Durante décadas, la alimentación fue entendida como una simple suma de calorías y nutrientes. Sin embargo, la ciencia comenzó a demostrar que ciertos patrones alimentarios tienen un impacto profundo y sostenido en la salud. En ese escenario, la dieta mediterránea se consolidó como uno de los modelos más estudiados y recomendados a nivel mundial.
La Licenciada en Nutrición, Adriana Puente, explica que el interés por este enfoque nació a mediados del siglo XX, cuando los investigadores observaron que los países que consumían la dieta mediterránea presentaban tasas notablemente más bajas de enfermedades cardiovasculares en comparación con otras regiones industrializadas.
Un modelo cultural que va más allá de los alimentos
Lejos de ser una moda o un plan restrictivo, la dieta mediterránea es, ante todo, una forma de entender la alimentación. No se limita a una lista cerrada de ingredientes, sino que propone un modelo cultural que abarca la selección de los alimentos, su forma de preparación y la manera en que se consumen.
Este patrón se basa principalmente en alimentos de origen vegetal. Frutas, verduras, legumbres, cereales integrales, frutos secos, semillas, hierbas y especias constituyen su columna vertebral. A ello se suma el uso predominante del aceite de oliva como principal fuente de grasa, un rasgo distintivo de la dieta mediterránea que explica muchos de sus beneficios.
El consumo de pescado y mariscos es habitual, aunque siempre con moderación, al igual que las carnes de ave, los lácteos y los huevos. En contraste, las carnes rojas, los embutidos, los productos ultraprocesados y los dulces aparecen de forma ocasional. Según Puente, esta combinación no resulta extraña: es, en esencia, lo que los profesionales de la salud recomiendan desde hace años.
Dieta mediterránea: Evidencia científica y beneficios a largo plazo

Uno de los grandes respaldos de la dieta mediterránea proviene de la investigación científica. Estudios de gran escala demostraron su impacto positivo en la prevención de enfermedades cardiovasculares, el control del peso y la mejora del perfil lipídico. El aceite de oliva, rico en grasas monoinsaturadas, contribuye a reducir el colesterol LDL y a mantener niveles adecuados de colesterol HDL.
Además, los pescados grasos como el salmón, las sardinas o la caballa aportan ácidos grasos omega 3, fundamentales para disminuir la inflamación celular, reducir los triglicéridos y bajar el riesgo de accidentes cerebrovasculares e insuficiencia cardíaca. Este equilibrio entre omega 3 y omega 6 es otro de los pilares de la dieta mediterránea.

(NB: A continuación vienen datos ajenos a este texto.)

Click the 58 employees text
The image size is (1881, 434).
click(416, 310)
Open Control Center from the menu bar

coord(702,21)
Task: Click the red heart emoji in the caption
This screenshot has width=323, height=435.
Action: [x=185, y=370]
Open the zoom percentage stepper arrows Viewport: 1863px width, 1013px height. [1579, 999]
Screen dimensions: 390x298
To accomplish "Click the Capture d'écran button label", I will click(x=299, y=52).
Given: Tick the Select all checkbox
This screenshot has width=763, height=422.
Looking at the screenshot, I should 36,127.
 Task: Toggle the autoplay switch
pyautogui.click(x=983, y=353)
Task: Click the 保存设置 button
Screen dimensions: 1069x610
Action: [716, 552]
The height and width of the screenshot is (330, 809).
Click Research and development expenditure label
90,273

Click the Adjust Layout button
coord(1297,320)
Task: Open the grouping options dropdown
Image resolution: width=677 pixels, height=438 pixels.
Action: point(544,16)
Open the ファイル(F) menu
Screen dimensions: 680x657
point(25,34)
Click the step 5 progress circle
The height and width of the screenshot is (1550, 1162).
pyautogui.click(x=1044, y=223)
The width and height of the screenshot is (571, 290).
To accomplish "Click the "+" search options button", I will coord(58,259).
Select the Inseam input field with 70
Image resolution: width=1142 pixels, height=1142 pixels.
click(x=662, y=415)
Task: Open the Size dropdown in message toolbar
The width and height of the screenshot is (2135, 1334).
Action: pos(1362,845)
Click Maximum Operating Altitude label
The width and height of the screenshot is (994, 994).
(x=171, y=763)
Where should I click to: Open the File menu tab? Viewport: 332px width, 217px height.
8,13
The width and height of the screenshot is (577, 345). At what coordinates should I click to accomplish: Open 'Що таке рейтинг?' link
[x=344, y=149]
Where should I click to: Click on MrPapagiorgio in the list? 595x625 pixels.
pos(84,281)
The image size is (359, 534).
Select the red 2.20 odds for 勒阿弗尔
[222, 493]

La evidencia también se extiende a otras áreas. Grandes estudios prospectivos europeos observaron que una alta adherencia a este patrón alimentario se asocia con una reducción significativa de la mortalidad por cáncer, así como con menor riesgo de desarrollar cáncer colorrectal, de mama y de próstata. A su vez, se registraron beneficios en la prevención de enfermedades neurodegenerativas y en el deterioro cognitivo asociado al envejecimiento.
En consulta, Puente observa resultados concretos en pacientes con diabetes, hipertensión y síndrome metabólico. La dieta mediterránea ayuda a mejorar la glucemia, reducir la obesidad abdominal y corregir alteraciones en los lípidos sanguíneos, factores clave para una mejor calidad de vida.